__Given exercise 1__.
In the records, update the lines starting with the line that contains "Click the System Configuration title text" and going on through the end of the records. Replace "title text" with "heading", change nothing else, and leave the pictures out of your answer.

__Article__.
··········

Originally we hadn’t planned on Antewerp, but our Airbnb host insisted that we squeeze it into our itinerary, and she was right. Antewerp was an unexpected delight, starting with our morning arrival at the stunning train station. Wow, check out this lobby!



Walk down the main street in the direction of Grote Market and you’ll find yourself on fashion row. It reminded of a mini Fifth Avenue in New York City with the combination of both low and high end fashion: H&M mixed with Armani.



Just about everyone here gets around via bicycle, so watch out for cyclists. One thing I loved about Antewerp, the clock tower bells ring on the hour (just like in Salzburg), it adds to the enchantment.



There are a few historical sites to see in old town near Grote Markt, the main cathedral and famous buildings are concentrated in a very small area so it’s easy to see it all in a couple of hours. Nestled among the landmarks are some really cute cafes, we stopped at one for lunch before heading back to the train station.






Ghent (or Gent) is a university town worth visiting, there are a lot of young people in Ghent and it also has a reputation for great night life. We took a 40 minute train ride from Antewerp and on arrival learned we had to take a tram into town.

··········

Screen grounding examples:
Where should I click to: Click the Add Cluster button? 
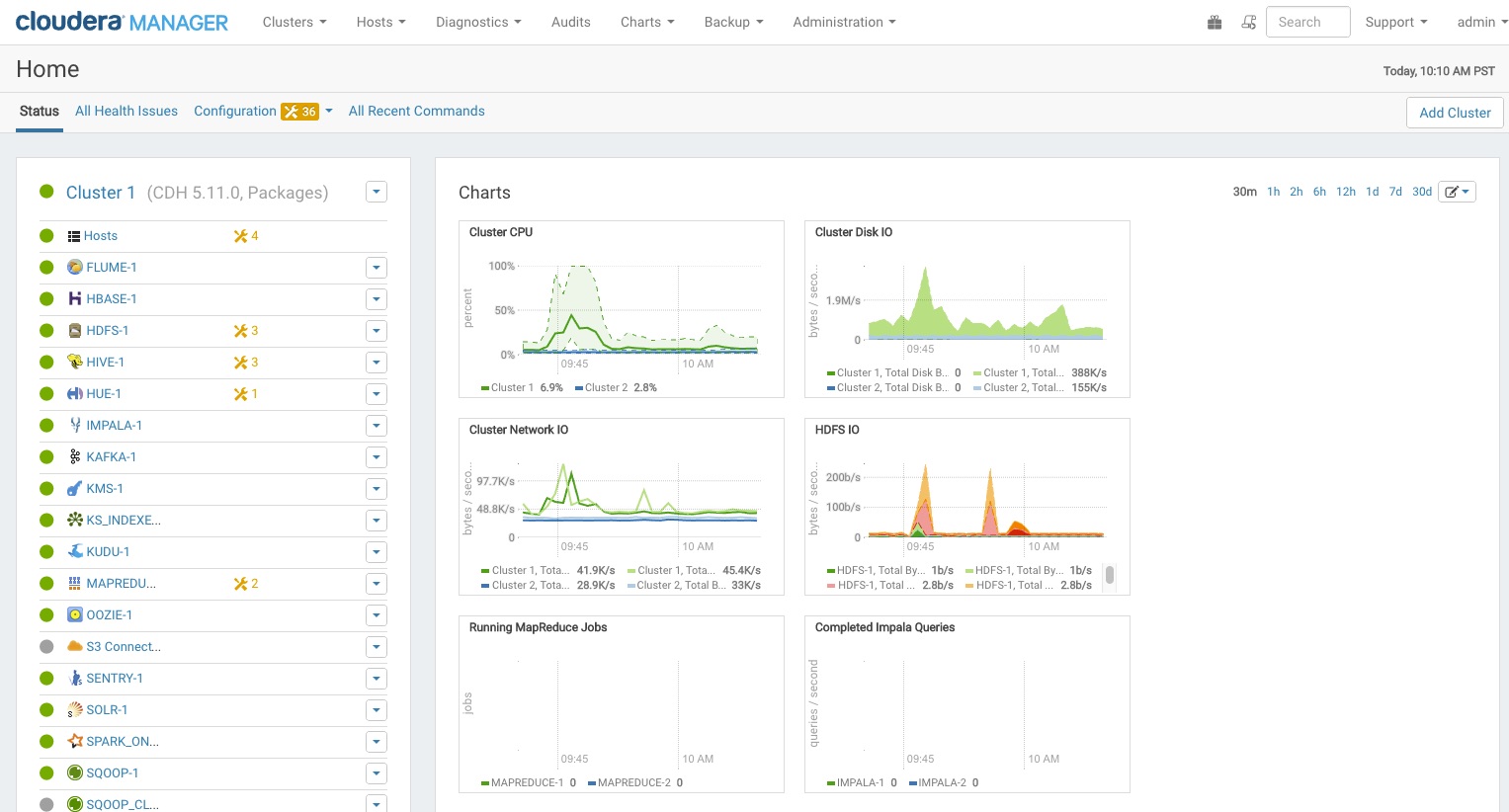coord(1455,113)
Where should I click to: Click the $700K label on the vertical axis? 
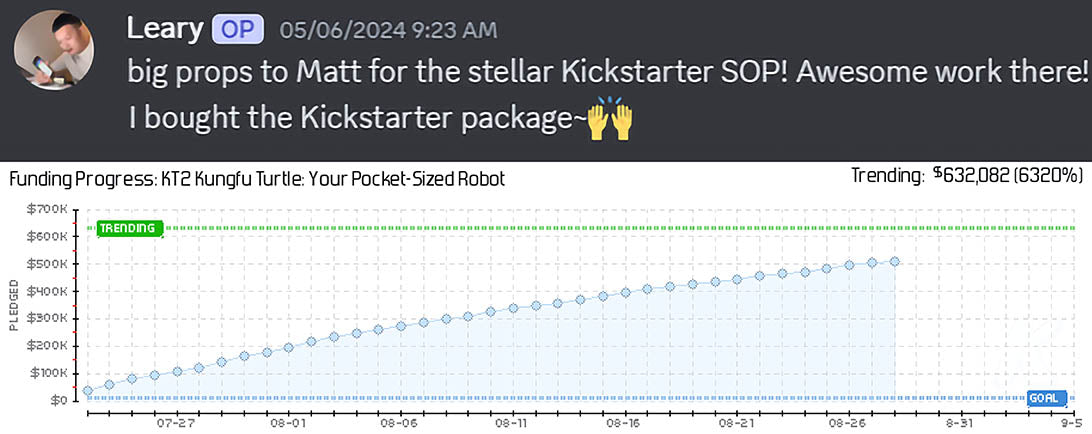tap(50, 209)
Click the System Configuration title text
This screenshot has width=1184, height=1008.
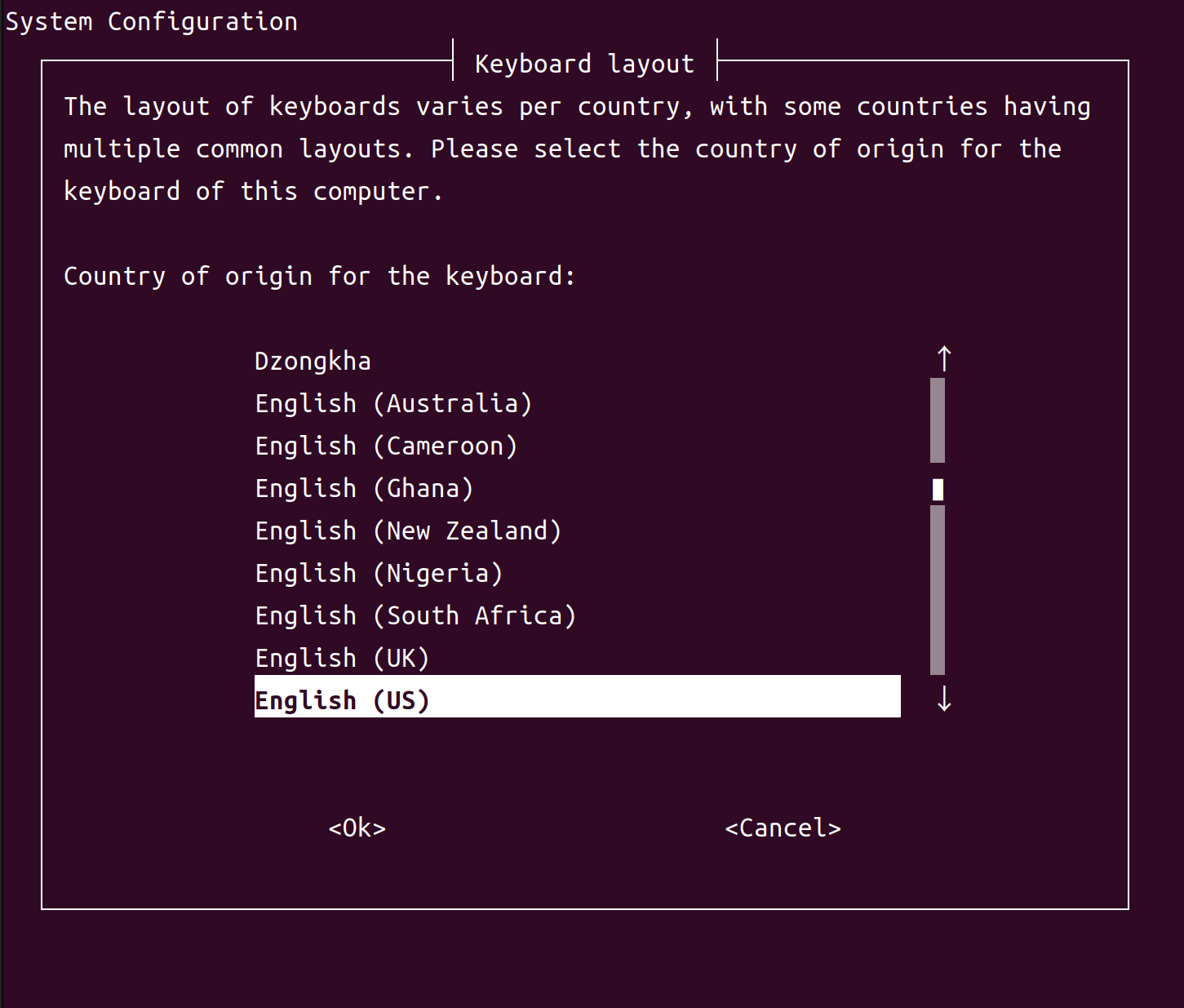[150, 21]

··········

__Given exercise 2__.
According to the travel passage, how did the writers have to get into Ghent after arriving there?

__Exercise response 1__.
Click the System Configuration heading
This screenshot has width=1184, height=1008.
[150, 21]

__Exercise response 2__.
They had to take a tram into town.